This morning, I received the copy of Demon Theory I won from The Litblog Co-Op. Thank you, MacAdam/Cage for such quick shipping!
According to the dust jacket:
On Halloween night, following an unnerving phone call from his diabetic mother, Hale and six of his med-school classmates return to the house where his sister disappeared years ago. While there is no sign of his mother, something is waiting for them there, and has been waiting for a long time. Written as a literary film treatment littered with footnotes and experimental nuance, Demon Theory is even parts camp and terror, combining glib dialogue, fascinating pop culture references and an intricate subtext as it pursues the events of a haunting movie trilogy that is all too real.
It sounds a lot like Scary Movie meets House of Leaves.

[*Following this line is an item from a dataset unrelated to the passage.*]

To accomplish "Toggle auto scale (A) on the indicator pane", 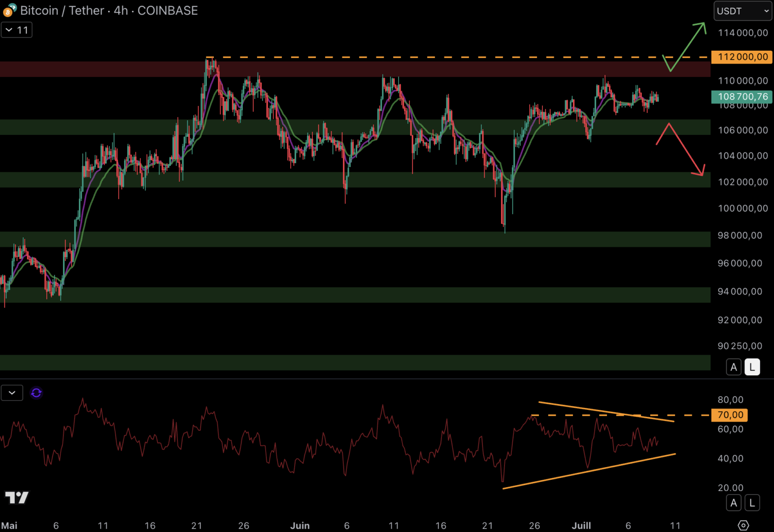I will coord(734,503).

In flipping quickly through the book, I couldn't not notice the footnotes (and footnotes to the footnotes) appearing on nearly every page. I absolutely loved House of Leaves, which uses footnotes and appendices as integral literary devices guiding the reader through its labyrinthine eponymous character. It wouldn't have been the same book without them. Over at the LBC, much of their Demon Theory discussion focused on the footnote issue, and the consensus was that they distracted rather than moved the story forward. I'm looking forward to reading it and drawing my own conclusions.
But (You knew there was a "but" coming, right?) seeing Demon Theory's page layout reminded me of a semi-unpleasant cereal I recently tasted. Last time I went grocery shopping, I bought a box of Kashi Go Lean because I had a coupon and I'm one of those intestinally-challenged people who needs a lot of fiber. Although I'm no stranger to eating sawdust, I like my sawdust to be appealing. The front of the box describes Go Lean Cereal as "crunchy fiber twigs, soy protein grahams and honey puffs." Despite wondering why Kashi couldn't come up with a more appetizing word than "twigs," I figured the "honey puffs" would be okay. They're not. They look deceptively like Kellogg's Honey Smacks, but taste every bit as twiggy as the "twigs."
On the surface, Demon Theory looks kind of like House of Leaves. I hope there's some honey in it and not a whole bunch of twigs.